Pernambuco, hoje, é o terceiro maio pólo gastronômico do país. Ou seja, em todo o Brasil, o Estado tem a terceira maior população que sai para comer em restaurantes. Perde apenas para São Paulo e Rio de Janeiro. César credita essa evolução a juventude dos anos 90, sobretudo ao Manguebeat. Lembra, também, que antes desse movimento a cultura regional estava adormecida. “Nesse momento, as riquezas culturais do Recife e Olinda pareceram despertar. Começou um movimento de valorização do que é nosso. Foi o fermento para o Oficina”. A partir dessa revalorização o conceito cultural mudou, junto a ele, os hábitos alimentares. O público passou a ver com bons olhos ingredientes típicos, possibilitando uma evolução da gastronomia dentro do mercado. “Ninguém saía para comer carne de charque e jerimum em um restaurante chique. Bom era comer lá fora. A gastronomia montou no cavalo do Manguebeat e cresceu”, avalia.

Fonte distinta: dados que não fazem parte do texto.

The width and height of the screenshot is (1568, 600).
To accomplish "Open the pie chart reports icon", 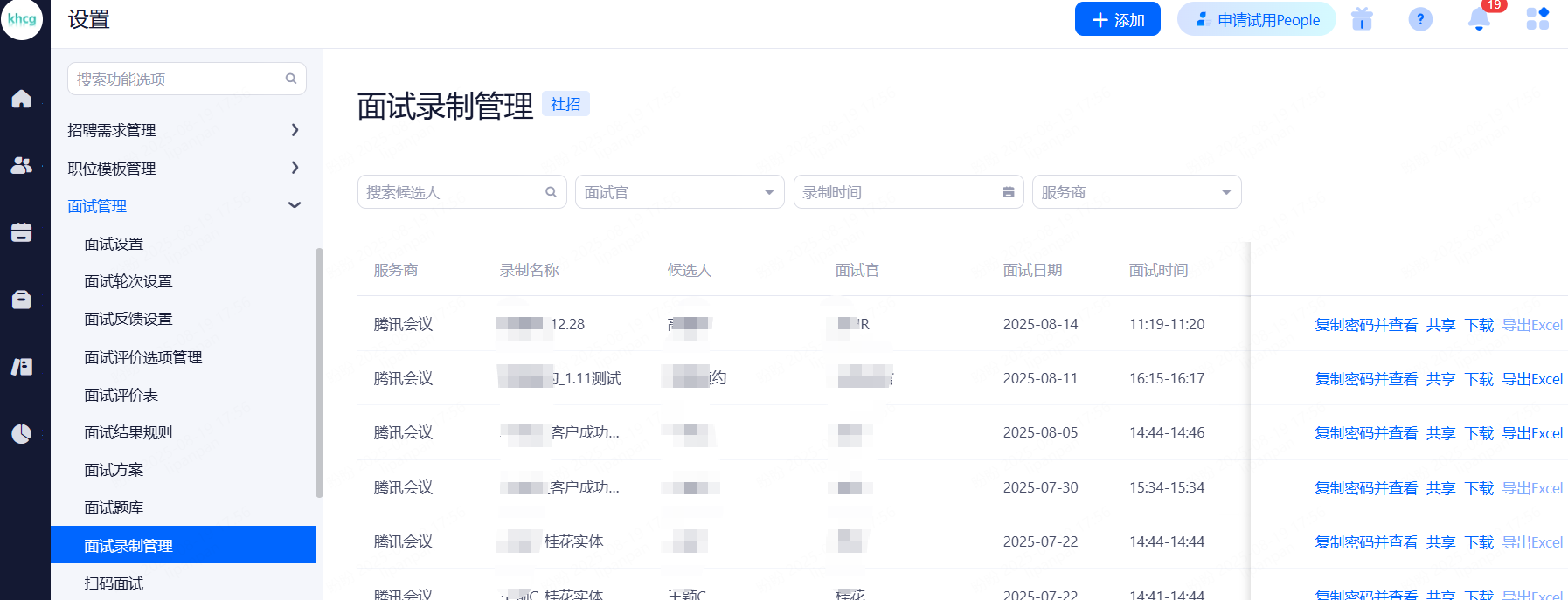I will (x=22, y=433).

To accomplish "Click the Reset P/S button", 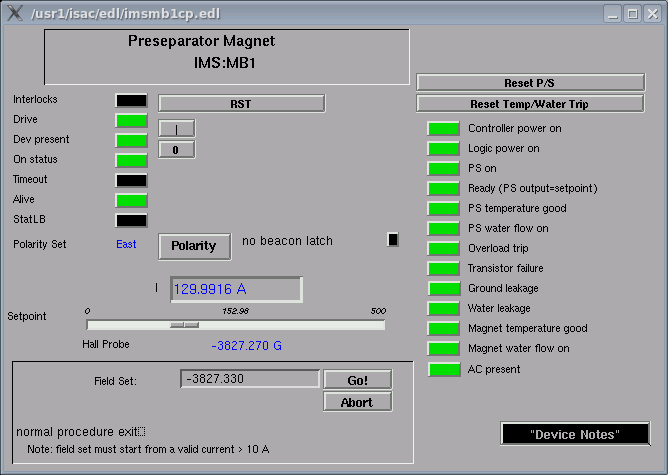I will pos(530,82).
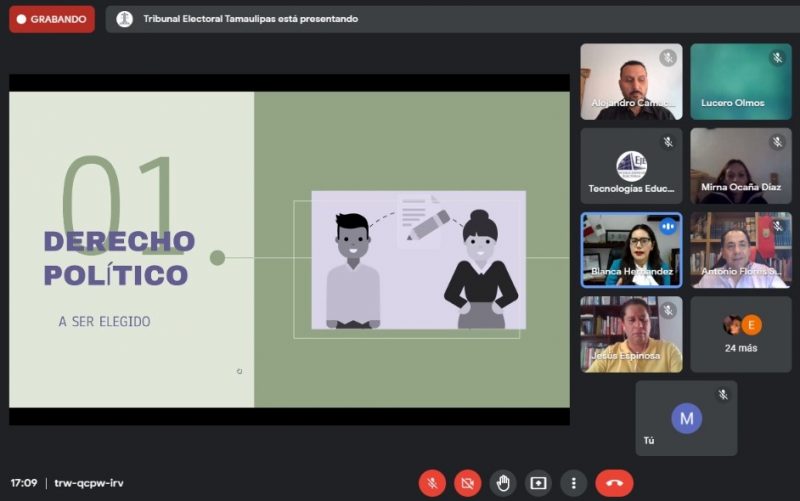800x501 pixels.
Task: Click the 'Tribunal Electoral Tamaulipas está presentando' banner
Action: point(250,19)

O resultado desse boom gastronômico pode ser visto, por exemplo, na quantidade de escolas que oferecem o curso de gastronomia no Recife. Enquanto na década de 80, só o Senac tinha essa proposta, hoje já são seis instituições que formam cozinheiros. Na contramão da época, César decidiu, deliberadamente, fazer cozinha regional revisitada. “O Senac não me passou nada,  observei o mercado e premeditei o que poderia dar certo”. O rótulo de chef, e de restaurante contemporâneo só veio depois. “Não percebi que estava iniciando um novo movimento. Só quando a imprensa começou a  falar do meu trabalho, diziam que meu restaurante era vanguardista”, lembra, aos risos. Hoje o Oficina do Sabor  é ponto de referência em Pernambuco e no Brasil, por radicar no Estado  os conceitos de contemporaneidade na cozinha.

Cozinha contemporânea que, atualmente, é o supra-sumo dos recém formados em gastronomia. O chef critica esses “recém cozinheiros, que ansiosos, mal saem das faculdades e já bordam seus nomes nos dólmãs* brancos”. E entram em êxtase quando alguém os chama de chefs, condição na qual acreditam piamente se enquadrar. “ São apenas cozinheiros. Chef é uma profissão que não existe só se pode ser, desde que se coordene uma equipe”, alfineta. César ainda se descontenta ao ver a postura que esses profissionais vem aderindo. “Eles não se preocupam em aprender a comida de sua terra. Já querem partir para emulsões e espumas”, analisa.


Hoje, aos 45 anos, César defende que o que faz é apenas “comida brasileira, meus pratos estão dentro do conceito do Brasil como um todo”. Está em um patamar que, além das atividades na cozinha, também atua como diretor de alimentos da ABRASEL – PE; diretor da Associação dos Restaurantes da Boa Lembrança nas regiões Norte e Nordeste e, ainda, Diretor no Norte/Nordeste da Associação Brasileira da Alta Gastronomia (Abaga). Ainda ministra aulas e cursos e está sempre envolvido em festivais gastronômicos mundo afora. “De certa forma, acabei virando uma celebridade. As pessoas abordam, pedem foto”. Apesar do status pop, o chef não deixa que o preço da fama seja o comodismo do seu trabalho. “Quando as pessoas vem ao Oficina, elas querem o melhor, se divertir, e para isso pagam bem. Faço de tudo para que o serviço esteja impecável”, ressalta. Como prova, em todos os momentos que tem disponível, lá está ele, fiscalizando tudo. No meio da conversa, chega um cheque precisando de sua assinatura, “Olha aí, R$800 só de camarão. Sem eu checar, nada sai ou entra daqui”.

Quando, raramente, não está comandando os fogões, a cozinha, ainda assim,  faz parte de seu cotidiano, “gosto de cozinhar para os amigos e família  na minha casa”. Diz que é um prazer, além de exibição. Vaidoso com o que cria, gosta de ver o deleite e receber elogios. Quando está sozinho, cai muito bem um pão com ovo “Quer coisa mais prática?”. E não se aborrece quando algum familiar ou amigo liga pedindo receitas, ou solicitando serviços. “Ter um chef no seu meio é para isso mesmo. Se tivesse algum primo cantor ia ter que dá canja para mim”, brinca César. Olhou para o relógio, mandou buscar seu dolmã, “São 12h30, preciso trabalhar”. Entendemos a pontualidade.